Comparison of on-treatment HCV RNA during direct antiviral therapy using two different COBAS TaqMan HCV assays.

Vermehren J, Bourlière M, Pol S et al.

Medizinische Klinik 1, Universitätsklinikum Frankfurt, Frankfurt am Main, Germany. Electronic address: johannes.vermehren@kgu.de.

Journal of clinical virology : the official publication of the Pan American Society for Clinical Virology. Feb 2017.

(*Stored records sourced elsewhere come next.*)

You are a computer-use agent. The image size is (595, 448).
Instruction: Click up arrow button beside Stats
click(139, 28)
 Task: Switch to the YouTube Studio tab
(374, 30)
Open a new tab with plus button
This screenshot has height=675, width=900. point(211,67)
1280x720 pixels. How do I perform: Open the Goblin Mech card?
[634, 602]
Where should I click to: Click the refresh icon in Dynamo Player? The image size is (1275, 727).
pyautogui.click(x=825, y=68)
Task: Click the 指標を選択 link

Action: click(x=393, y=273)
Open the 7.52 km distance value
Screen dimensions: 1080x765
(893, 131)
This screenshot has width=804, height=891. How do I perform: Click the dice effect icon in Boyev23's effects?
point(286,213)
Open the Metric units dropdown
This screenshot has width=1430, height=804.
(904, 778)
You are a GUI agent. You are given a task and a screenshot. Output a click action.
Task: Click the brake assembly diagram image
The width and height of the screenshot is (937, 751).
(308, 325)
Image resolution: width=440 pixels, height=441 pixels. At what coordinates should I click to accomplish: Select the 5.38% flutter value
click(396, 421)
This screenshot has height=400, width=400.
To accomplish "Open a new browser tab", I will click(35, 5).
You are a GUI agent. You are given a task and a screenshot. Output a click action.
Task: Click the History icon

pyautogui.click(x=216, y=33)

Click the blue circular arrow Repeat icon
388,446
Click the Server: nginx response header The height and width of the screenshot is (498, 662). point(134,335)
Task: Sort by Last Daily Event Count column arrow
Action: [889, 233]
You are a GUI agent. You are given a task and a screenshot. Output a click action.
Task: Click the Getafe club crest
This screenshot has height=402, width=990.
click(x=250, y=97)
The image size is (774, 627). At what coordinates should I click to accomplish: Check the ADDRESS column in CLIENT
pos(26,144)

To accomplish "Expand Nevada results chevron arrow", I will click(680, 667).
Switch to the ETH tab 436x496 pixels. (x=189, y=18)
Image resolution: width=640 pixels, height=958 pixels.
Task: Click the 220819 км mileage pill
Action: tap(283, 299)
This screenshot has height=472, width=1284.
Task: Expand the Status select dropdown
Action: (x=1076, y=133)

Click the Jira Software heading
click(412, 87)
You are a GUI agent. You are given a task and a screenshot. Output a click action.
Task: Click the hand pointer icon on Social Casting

Repeated measurements of hepatitis C virus (HCV) RNA levels during antiviral therapy are recommended to monitor treatment efficacy and adherence. Throughout most direct antiviral agent (DAA) approval studies, HCV RNA cutoffs and endpoints were established with the COBAS TaqMan assay for use with the High Pure System (HPS/CTM). Different assays used in clinical practice may yield different quantitative results and possibly impact treatment decisions.The concordance of the fully-automated COBAS AmpliPrep/COBAS TaqMan assay (CAP/CTM) with HPS/CTM and its ability to predict response to DAA-treatment with ledipasvir/sofosbuvir was assessed in cirrhotic patients with HCV genotype-1-infection who had failed prior treatment with protease inhibitor-based regimens.Serum samples from patients (n=154) treated in the phase-2 SIRIUS-study were collected at baseline and during antiviral therapy (weeks 1-8), and were tested in parallel by both assays.The mean difference between HPS/CTM and CAP/CTM at baseline (n=153) was 0.32 log10 IU/mL HCV RNA. Discordant results were observed in 12% of samples collected at treatment weeks 1-8, with the greatest differences observed at weeks 2 and 4 (14% and 29%, respectively, for undetectable HCV RNA). SVR rates were 96%-97% in the study and were not significantly different between patients with detectable vs. undetectable HCV RNA according to both assays at weeks 1-4 of antiviral therapy.CAP/CTM and HPS/CTM showed significantly different response rates during the early stages of ledipasvir/sofosbuvir treatment. However, on-treatment response was not predictive of SVR with either assay, indicating that determination of on-treatment HCV RNA levels may not be useful to guide treatment decisions.